Stored items
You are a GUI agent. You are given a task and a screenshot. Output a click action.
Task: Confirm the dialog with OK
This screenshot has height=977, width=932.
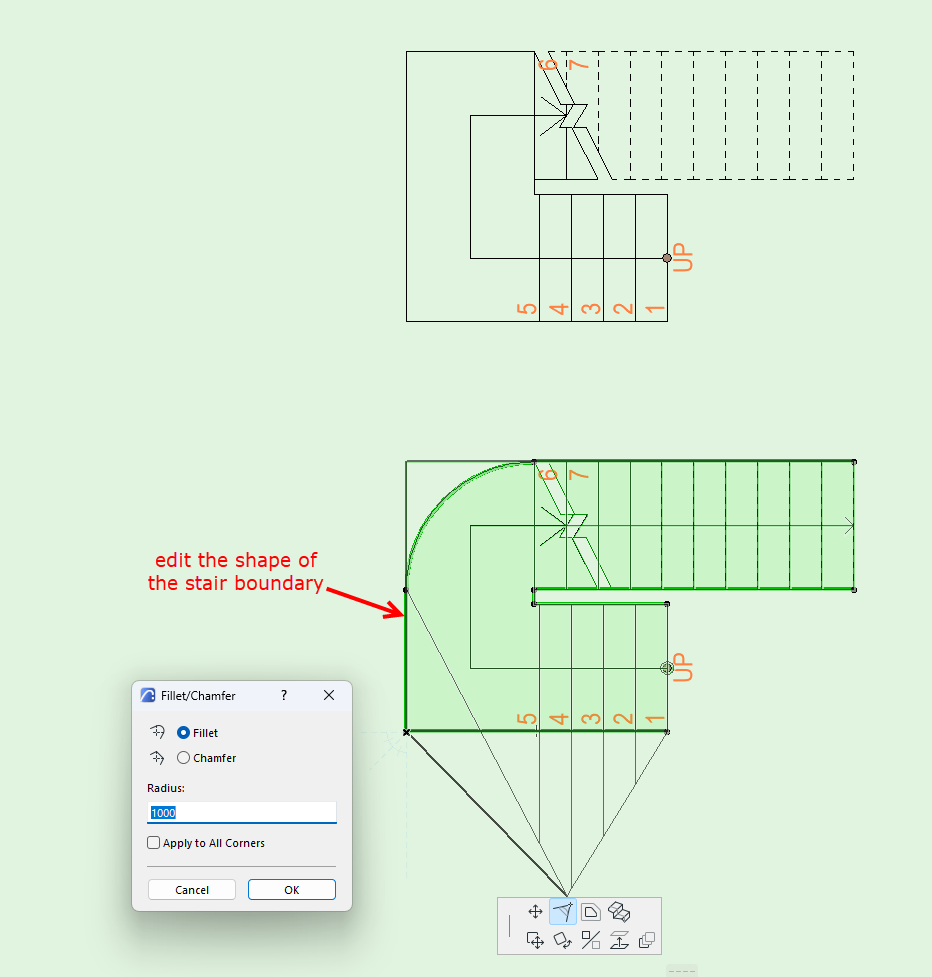[292, 890]
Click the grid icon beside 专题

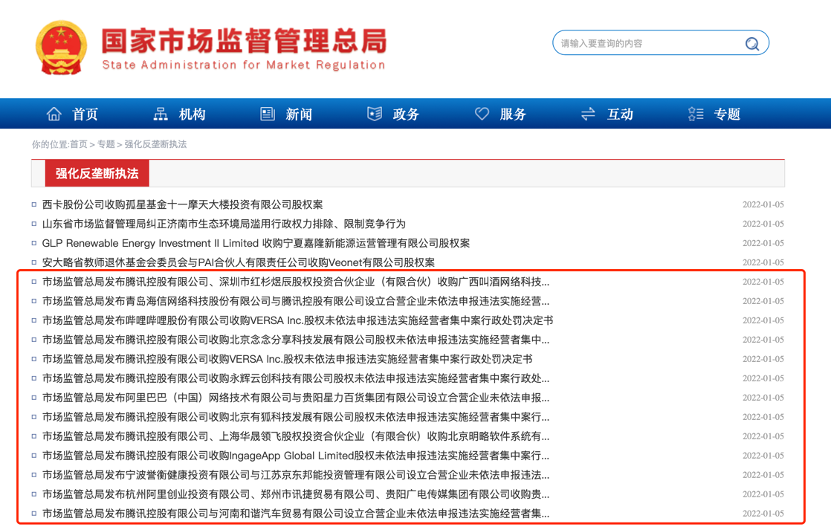coord(695,114)
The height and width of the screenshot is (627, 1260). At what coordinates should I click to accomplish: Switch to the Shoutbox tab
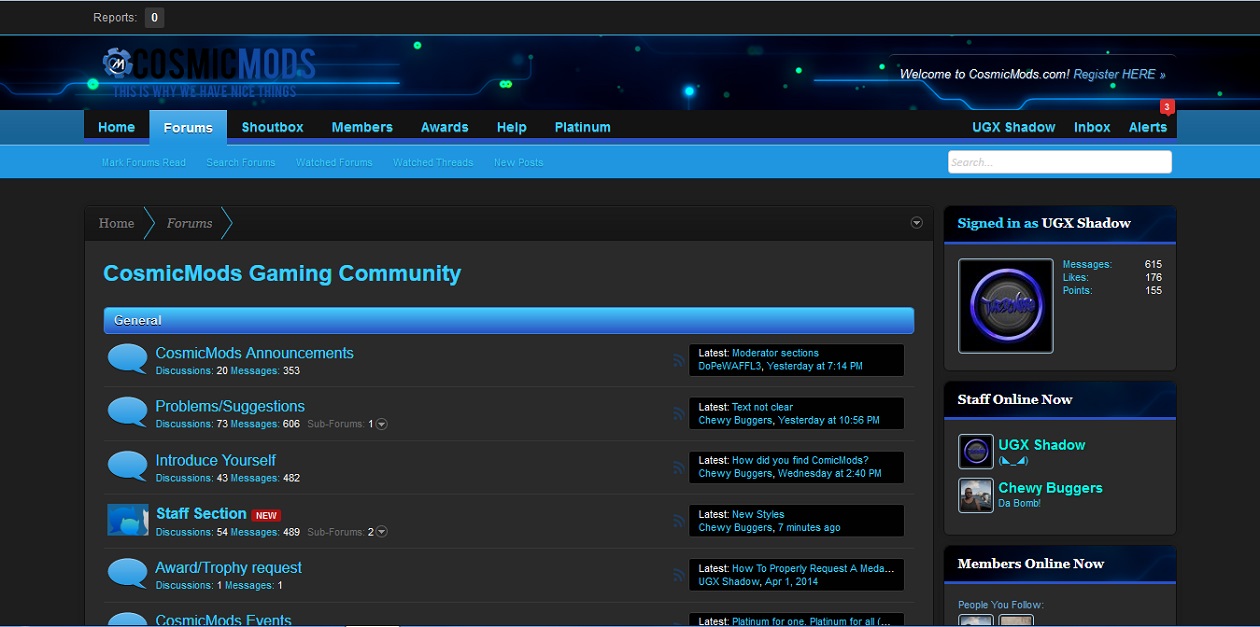click(x=272, y=127)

**WORK INSTRUCTION**
In case the records contain pictures, keep those out and repeat the rest exactly.

**YOUR SOLUTION**
You are a GUI agent. You are given a task and a screenshot. Output a click action.
Task: Confirm the dialog with OK
This screenshot has height=977, width=932.
[292, 890]
Click the grid icon beside 专题

coord(695,114)
The height and width of the screenshot is (627, 1260). At what coordinates should I click to accomplish: Switch to the Shoutbox tab
click(x=272, y=127)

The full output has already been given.